Here's what we would do. We would run to Jesus First John 1:9 that we would confess freely, knowing that Jesus is faithful and just to forgive and cleanse us from all unrighteousness.
And so maybe you, like me, just need help remembering your identity. This week pastor and author Sam Storms has said feelings of guilt, shame and self contempt pose the greatest threat to a robust and joyful Christian experience. Can anybody say Amen to that? Feelings of guilt, shame and self contempt pose the greatest threat to a robust and joyful Christian experience.
And the Christian experience is meant to be one of joy, right? Not just for the Christmas or Advent season, but one that is meant to mark our lives every moment of every day.
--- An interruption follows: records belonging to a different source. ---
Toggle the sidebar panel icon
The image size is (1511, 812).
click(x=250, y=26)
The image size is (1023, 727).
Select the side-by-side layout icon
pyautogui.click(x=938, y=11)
And if we would cling to Second Corinthians 5:21, if we would understand who Jesus is and what he has done, if we would actually believe who we are in light of his finished work on the cross, we would be set free from all of these things that rob us of joy. We would be set free from guilt, set free from shame, set free from self contempt. And we would no longer look at sanctification as a frustrating process, but a beautiful reality that God embraces us while we are in process. And his identity statement is not primarily sinner, but son or daughter, righteous, perfect. And that that would actually fuel us to be a people who abide in Jesus love, that we would be so blown away by the very love of Jesus.
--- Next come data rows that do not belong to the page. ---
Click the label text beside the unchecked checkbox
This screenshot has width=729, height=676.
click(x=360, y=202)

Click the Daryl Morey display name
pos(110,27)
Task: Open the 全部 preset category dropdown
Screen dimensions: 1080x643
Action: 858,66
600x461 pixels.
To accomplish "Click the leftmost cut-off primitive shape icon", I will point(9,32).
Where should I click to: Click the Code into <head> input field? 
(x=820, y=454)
And I cannot help but think of Jesus words in John 15 in that abide language, abide in my love, abide in my love. And here's how he finishes that passage. He says, I have said these things so that my joy would be in you, in your joy would be full. We need the reality of the gospel, which is not just a canceled debt, but a crediting of righteousness for fullness of joy to be ours. But the promise is it's free to us at Christ's expense.
That's grace. God's riches at Christ's expense. Amen. Pray together.
God, I thank you for this beautiful verse in Scripture. But it is so much more than words on a page. It is the reality of a story that has unfolded and is unfolding. That Jesus, who knew no sin, willingly, joyfully took our place.
That the very wrath of God, the feelings of shame and condemnation that we should have felt in its fullest effect fell on Christ more than 2,000 years ago.
And Jesus, because you did not stay dead, but you rose again victorious to prove yourself Savior of the world, you have freely offered to us righteousness, perfection, this identity statement over our lives that we might become the righteousness of God. And I pray for every person in this room that we would not wait another day, that we would not wait another moment to let this identity statement ring true over our lives today. That we would be set free from sin and shame and self contempt, that we would abide in the very love of Jesus, and that our joy would be made full. And God help us this week as sheep who are prone to wander, prone to forget, when we find ourselves yet again struggling in sin, stumbling forward in grace, help us remember that you do not simply tolerate us, but you behold us as your bride. We love you Jesus.
Thank you that you loved us first. It's in your name we pray. Amen.